◆ **Data supplied**:
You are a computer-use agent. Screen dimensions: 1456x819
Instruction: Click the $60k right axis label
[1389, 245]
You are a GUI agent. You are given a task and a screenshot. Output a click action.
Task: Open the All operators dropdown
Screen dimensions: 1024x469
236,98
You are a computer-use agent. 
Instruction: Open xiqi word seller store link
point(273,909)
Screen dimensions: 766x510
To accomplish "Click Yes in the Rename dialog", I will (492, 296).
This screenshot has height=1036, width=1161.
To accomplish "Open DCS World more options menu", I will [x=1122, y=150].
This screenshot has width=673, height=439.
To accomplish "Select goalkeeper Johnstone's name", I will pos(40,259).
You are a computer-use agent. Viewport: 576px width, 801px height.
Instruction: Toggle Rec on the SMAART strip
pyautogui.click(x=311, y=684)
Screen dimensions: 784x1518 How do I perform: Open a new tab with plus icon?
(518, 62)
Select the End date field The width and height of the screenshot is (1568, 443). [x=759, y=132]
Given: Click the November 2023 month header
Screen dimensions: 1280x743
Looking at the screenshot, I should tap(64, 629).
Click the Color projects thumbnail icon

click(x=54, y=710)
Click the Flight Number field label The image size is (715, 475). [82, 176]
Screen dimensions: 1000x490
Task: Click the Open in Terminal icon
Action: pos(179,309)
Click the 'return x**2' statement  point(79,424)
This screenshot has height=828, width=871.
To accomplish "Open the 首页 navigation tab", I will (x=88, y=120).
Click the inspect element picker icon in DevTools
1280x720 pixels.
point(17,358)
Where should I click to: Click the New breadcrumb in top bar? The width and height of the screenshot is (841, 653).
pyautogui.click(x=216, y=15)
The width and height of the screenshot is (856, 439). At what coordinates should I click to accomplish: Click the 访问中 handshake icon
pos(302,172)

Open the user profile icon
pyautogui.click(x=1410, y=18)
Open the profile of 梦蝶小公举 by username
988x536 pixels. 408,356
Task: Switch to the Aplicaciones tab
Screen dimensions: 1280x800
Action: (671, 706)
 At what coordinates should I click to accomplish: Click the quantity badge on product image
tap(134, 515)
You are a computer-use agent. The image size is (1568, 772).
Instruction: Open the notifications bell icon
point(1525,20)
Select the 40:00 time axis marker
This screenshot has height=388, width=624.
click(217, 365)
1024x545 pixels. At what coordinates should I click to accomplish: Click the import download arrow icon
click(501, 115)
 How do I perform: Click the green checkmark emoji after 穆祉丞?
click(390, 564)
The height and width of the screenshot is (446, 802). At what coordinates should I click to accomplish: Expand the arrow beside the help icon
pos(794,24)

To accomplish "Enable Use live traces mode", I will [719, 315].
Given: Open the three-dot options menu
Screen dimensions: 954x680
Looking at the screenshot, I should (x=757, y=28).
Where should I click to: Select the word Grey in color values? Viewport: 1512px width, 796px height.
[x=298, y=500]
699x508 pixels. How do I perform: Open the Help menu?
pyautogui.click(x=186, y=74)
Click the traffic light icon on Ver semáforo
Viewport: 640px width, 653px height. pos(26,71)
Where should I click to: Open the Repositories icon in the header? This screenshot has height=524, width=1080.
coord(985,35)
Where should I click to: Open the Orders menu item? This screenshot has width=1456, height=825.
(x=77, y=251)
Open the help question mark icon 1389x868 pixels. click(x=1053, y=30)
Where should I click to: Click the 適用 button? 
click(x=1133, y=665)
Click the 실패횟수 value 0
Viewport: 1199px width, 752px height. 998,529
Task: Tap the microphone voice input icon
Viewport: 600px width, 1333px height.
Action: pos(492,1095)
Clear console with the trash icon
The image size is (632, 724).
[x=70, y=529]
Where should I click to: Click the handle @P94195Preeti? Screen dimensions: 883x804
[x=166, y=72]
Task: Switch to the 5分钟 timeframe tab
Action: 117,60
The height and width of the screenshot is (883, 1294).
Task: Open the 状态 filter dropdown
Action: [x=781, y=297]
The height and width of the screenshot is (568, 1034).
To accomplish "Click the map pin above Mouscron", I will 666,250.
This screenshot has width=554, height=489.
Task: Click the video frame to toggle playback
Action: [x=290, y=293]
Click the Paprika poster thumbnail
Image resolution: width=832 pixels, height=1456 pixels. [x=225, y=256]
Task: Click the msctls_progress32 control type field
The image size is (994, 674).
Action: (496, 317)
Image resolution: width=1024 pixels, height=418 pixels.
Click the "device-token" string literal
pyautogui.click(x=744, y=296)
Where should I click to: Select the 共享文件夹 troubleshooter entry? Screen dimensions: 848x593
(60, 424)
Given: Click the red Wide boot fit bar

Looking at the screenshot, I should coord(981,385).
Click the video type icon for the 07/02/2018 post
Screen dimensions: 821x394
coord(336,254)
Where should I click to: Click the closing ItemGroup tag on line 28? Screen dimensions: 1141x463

◆ **Work order**: Copy out each line of the listing that contains the word "type".

◆ **Solution for this problem**:
Task: Click the msctls_progress32 control type field
Click the video type icon for the 07/02/2018 post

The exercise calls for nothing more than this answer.